As Justice Elena Kagan observed at the oral argument, voters trying to communicate with or petition office holders may have limited opportunities to do so in reality. As public officials increasingly turn to social media to communicate with constituents and communities, it is critical that constituents can communicate with them in these places. As the Supreme Court has recognized, social media platforms today are among the most important places for the exchange of ideas. Public officials running private websites certainly have the right to decide what to post and what comments they will tolerate. But when they use their platforms to conduct official business or perform government functions, they are bound by the First Amendment.

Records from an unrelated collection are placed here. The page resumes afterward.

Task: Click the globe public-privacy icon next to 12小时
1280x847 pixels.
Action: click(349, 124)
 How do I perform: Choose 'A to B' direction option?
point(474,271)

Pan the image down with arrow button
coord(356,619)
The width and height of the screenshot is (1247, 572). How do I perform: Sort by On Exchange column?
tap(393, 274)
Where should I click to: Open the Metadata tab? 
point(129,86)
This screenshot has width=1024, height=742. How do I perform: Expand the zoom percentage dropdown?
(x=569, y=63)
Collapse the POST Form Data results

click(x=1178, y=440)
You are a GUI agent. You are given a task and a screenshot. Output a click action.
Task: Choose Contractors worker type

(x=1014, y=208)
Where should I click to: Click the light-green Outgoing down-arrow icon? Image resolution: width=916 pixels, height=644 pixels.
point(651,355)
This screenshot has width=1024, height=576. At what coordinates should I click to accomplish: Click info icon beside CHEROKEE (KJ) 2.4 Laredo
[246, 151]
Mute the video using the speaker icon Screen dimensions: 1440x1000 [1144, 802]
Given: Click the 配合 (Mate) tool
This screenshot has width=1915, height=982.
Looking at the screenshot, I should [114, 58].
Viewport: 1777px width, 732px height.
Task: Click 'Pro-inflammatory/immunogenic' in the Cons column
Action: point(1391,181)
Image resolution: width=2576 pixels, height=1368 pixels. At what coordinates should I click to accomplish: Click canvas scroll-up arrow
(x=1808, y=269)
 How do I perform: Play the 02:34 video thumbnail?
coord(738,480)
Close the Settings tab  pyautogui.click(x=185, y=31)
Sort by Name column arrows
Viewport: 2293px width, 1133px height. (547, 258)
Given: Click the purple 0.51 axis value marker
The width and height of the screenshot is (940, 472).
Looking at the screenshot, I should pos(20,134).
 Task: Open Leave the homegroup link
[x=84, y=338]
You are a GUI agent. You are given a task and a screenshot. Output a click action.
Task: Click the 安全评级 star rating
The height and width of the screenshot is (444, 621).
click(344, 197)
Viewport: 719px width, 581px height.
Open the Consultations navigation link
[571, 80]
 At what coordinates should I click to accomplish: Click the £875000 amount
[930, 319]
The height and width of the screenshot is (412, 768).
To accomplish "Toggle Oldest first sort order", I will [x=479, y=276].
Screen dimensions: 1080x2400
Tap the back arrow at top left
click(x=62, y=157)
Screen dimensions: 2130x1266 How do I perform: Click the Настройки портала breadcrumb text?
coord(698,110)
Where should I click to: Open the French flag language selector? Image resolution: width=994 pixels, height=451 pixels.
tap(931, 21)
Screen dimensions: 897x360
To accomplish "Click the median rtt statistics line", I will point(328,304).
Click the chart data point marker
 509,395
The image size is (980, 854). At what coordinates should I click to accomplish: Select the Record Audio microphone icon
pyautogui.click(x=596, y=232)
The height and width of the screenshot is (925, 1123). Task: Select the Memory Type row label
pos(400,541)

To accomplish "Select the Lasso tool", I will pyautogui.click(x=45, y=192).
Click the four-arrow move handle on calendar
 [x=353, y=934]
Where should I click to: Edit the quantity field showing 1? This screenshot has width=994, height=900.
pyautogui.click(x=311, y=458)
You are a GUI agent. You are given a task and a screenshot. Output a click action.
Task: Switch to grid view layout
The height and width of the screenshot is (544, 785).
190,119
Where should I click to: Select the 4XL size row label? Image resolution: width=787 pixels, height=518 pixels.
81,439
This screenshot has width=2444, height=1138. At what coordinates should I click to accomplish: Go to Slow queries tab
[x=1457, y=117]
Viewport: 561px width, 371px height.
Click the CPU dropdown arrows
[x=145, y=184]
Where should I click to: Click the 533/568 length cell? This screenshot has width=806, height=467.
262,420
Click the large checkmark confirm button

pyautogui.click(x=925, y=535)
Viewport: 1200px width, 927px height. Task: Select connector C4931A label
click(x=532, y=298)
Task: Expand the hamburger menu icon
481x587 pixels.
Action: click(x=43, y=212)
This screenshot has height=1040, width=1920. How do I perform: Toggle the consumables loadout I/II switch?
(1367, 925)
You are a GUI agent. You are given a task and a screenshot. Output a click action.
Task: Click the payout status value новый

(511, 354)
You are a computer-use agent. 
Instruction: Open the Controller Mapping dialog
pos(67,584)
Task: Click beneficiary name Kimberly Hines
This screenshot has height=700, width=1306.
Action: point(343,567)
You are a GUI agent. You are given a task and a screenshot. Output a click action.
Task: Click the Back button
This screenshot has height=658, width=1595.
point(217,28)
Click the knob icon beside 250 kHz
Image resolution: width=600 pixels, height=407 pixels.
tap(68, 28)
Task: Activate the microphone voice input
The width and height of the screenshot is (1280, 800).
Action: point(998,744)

To decide all of these cases, the Court will have to wade into a complex thicket of legal doctrines and principles regarding compelled speech, the distinction between government persuasion and coercion, and the contours of “state action” and the public forum doctrines. Its guiding principle should be to limit government control of internet speech – no matter what form the control takes. Governments and public officials should not be allowed to force platforms to carry content, force them to remove it, or block comments from public forums based on their views. When dealing with Internet speech issues in this era, the Court should generally heed its own call in the aforementioned Kennedy statement: “The nature of a revolution in thought may be that, in its early stages, its participants may also be unaware of it. And when awareness comes, they still may not be able to know or anticipate where its changes lead.” So too here.